The notes, although referred to in the complaint, are not the foundation of the action, and while possibly it may have been necessary that the execution of the instruments therein referred to should have been denied under oath (Belton v. Smith, 45 Ind. 291; Carver v. Carver, 97 Ind. 497-509), it was not necessary that all the heirs should verify the answer denying that their ancestor and grantor executed the notes referred to in the complaint.

Where an instrument is the foundation of, or is referred to in a pleading in an- action against parties other than those who are alleged to be parties to it, a joint answer by all or any number of defendants denying its execution, verified by .the oath of any one of the defendants, puts the plaintiff upon proof of the execution of the instrument as against all those who join in the answer. Indeed, we can see no substantial reason for requiring all of a number of joint makers of an instrument, who join in a plea of non est faetum, to verify the plea. But we decide nothing upon that subject now. The decisions of this court seem to require that all of those, who are parties to an instrument, which is the foundation of a pleading, should verify a plea denying the execution of the instrument in order to require proof of its execution. We are not willing to extend this rule to heirs or other persons not parties to the instrument.

During the progress of the trial the plaintiff below introduced the original deeds in evidence, copies of which had been filed with the complaint. After the deeds had been thus introduced, the court permitted witnesses to compare the signature of James Grubbs, as it appeared on the several deeds, with his signature on the notes in suit, and from the comparison thus made to give their opinion as to the genuineness of the signature on the notes. By introducing the original deeds in evidence for the purpose of proving what had been charged in the complaint, viz., that James *110Grubbs had conveyed certain lands in severalty to the defendants, the appellant must be held to have admitted the genuineness of the signatures to these instruments, and the rule is established by numerous decisions that a comparison may be made between a signature that is admitted by the opposite party to be genuine, and is already in evidence for some other purpose, and has thus become subject to examination by the jury, and the signature whose genuineness is in question. Walker v. Steele, 121 Ind. 436, and cases cited; Shorb v. Kinzie, 100 Ind. 429 (431).

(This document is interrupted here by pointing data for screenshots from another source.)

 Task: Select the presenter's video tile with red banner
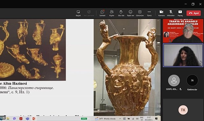183,31
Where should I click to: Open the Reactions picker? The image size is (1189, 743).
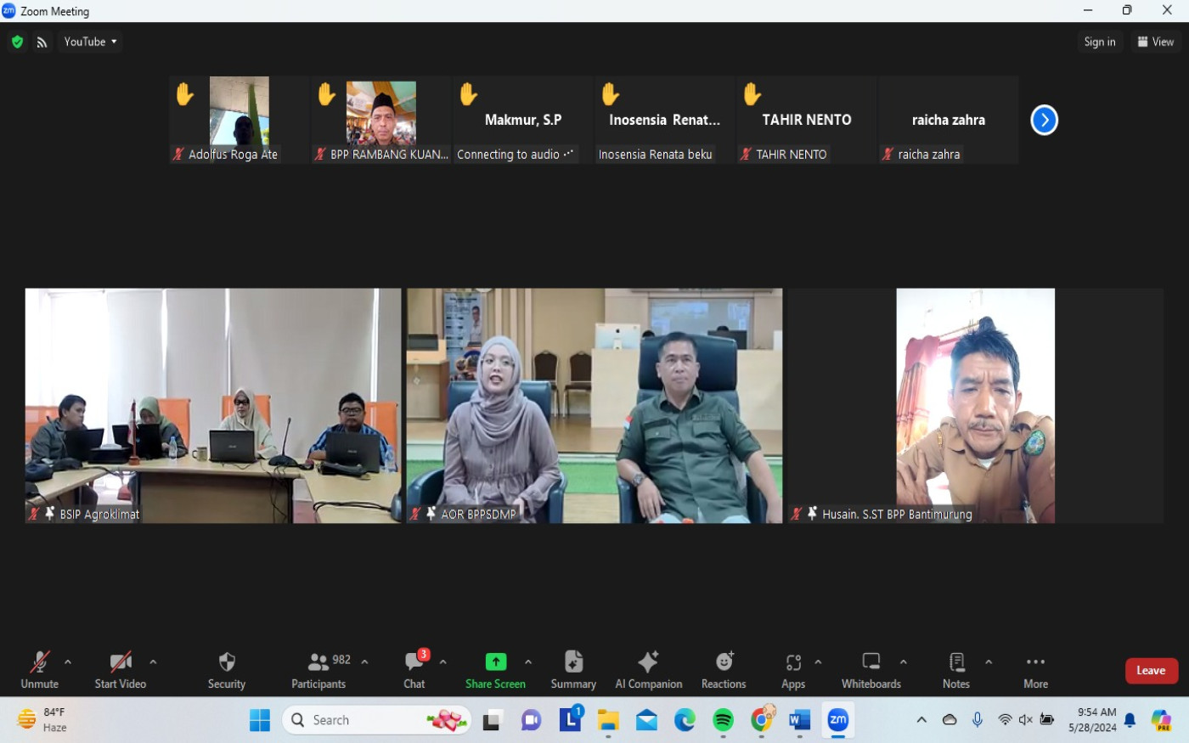[x=724, y=669]
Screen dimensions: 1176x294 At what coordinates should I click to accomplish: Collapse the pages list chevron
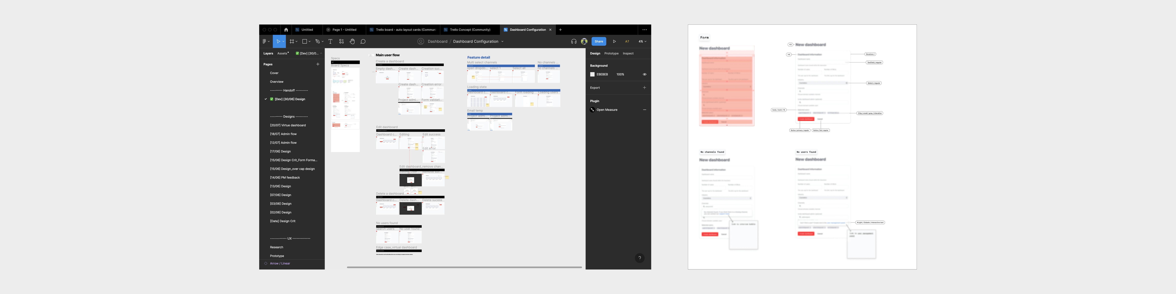pos(321,53)
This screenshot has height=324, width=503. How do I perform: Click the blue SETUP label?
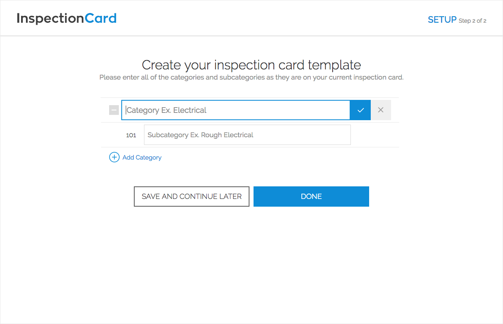tap(442, 20)
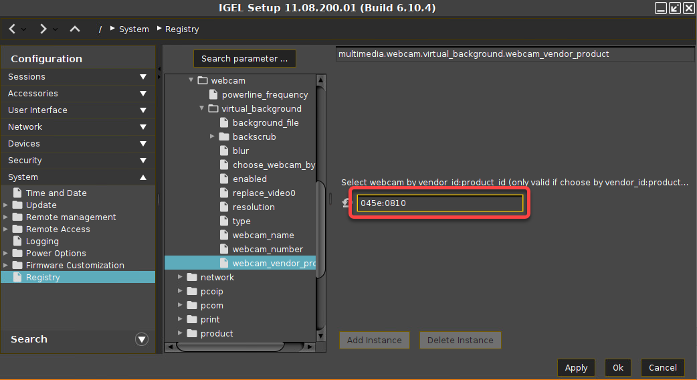Open the Sessions configuration section
697x380 pixels.
click(x=78, y=77)
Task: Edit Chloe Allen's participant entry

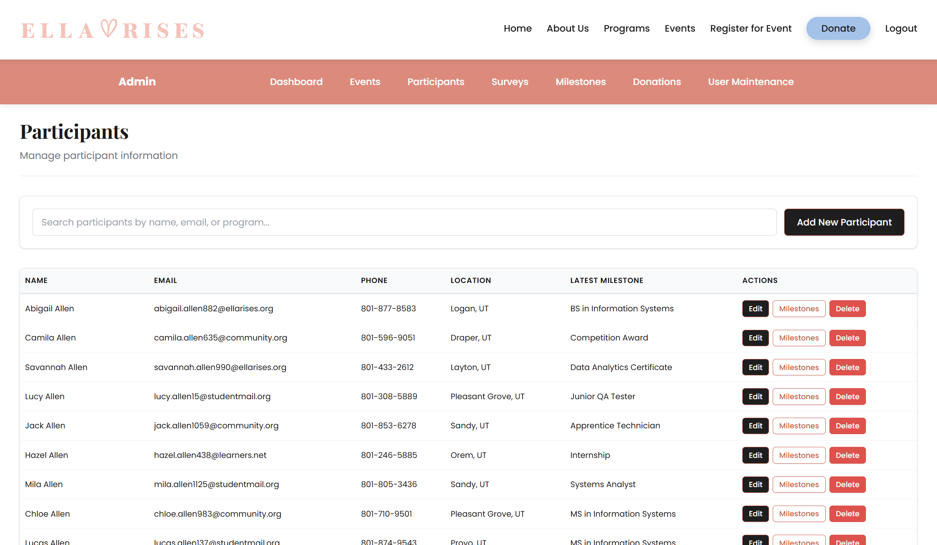Action: point(755,513)
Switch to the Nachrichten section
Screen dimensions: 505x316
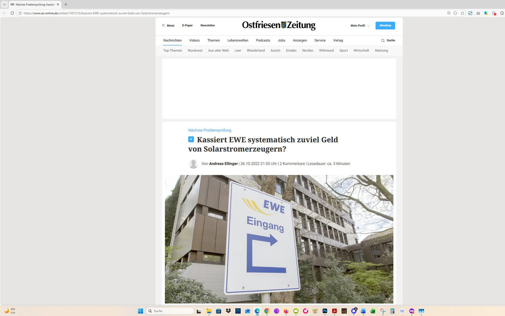tap(172, 40)
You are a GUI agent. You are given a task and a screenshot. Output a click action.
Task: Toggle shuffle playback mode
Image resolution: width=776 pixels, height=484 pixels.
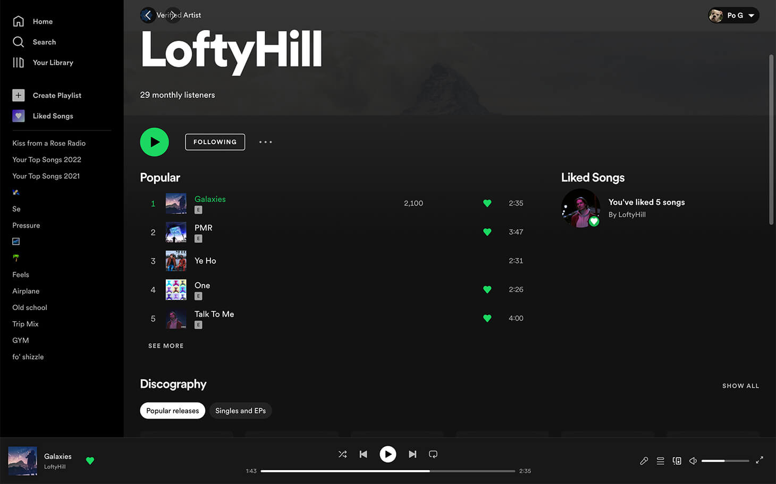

The case was one of equitable cognizance and was so regarded and tried by the court, although a jury was called to answer certain questions propounded, as advisory to the court. It was a disputed question whether or not the notes sued on had been executed, on Sunday. The court charged the jury that certain dates, being the dates fixed in the notes, each occurred on the first day of the week commonly called Sunday. Courts take judicial notice of the “days on which fall Sundays and holidays,” and it was, therefore, proper to charge the jury that certain dates fell on Sunday. 1 Wharton Evidence, section 335. The jury were, however, called for the purpose of answering certain questions of fact propounded to them by the court. In chancery cases the province of the jury is to find facts, and not to administer equities in the light of legal rules. This is for the court when the facts are ascertained. It is enough, therefore, to say that in a case like the present, of equitable cognizance, general instructions as to the law applicable to the facts of the ease are not proper, and available error can not be predicated upon the giving or refusal to give instructions of a general nature. In that respect the rules which govern where the jury is required to find a special verdict are controlling. Louisville, etc., R. W. Co. v. Frawley, 110 Ind. 18.

There are some other questions of minor importance that are suggested in the appellant’s briefs. We have carefully considered all the questions and find no error which would *111justify a reversal of the judgment. There was evidence which tends to sustain the finding.

Filed Nov. 19, 1890.

The judgment is affirmed, with costs.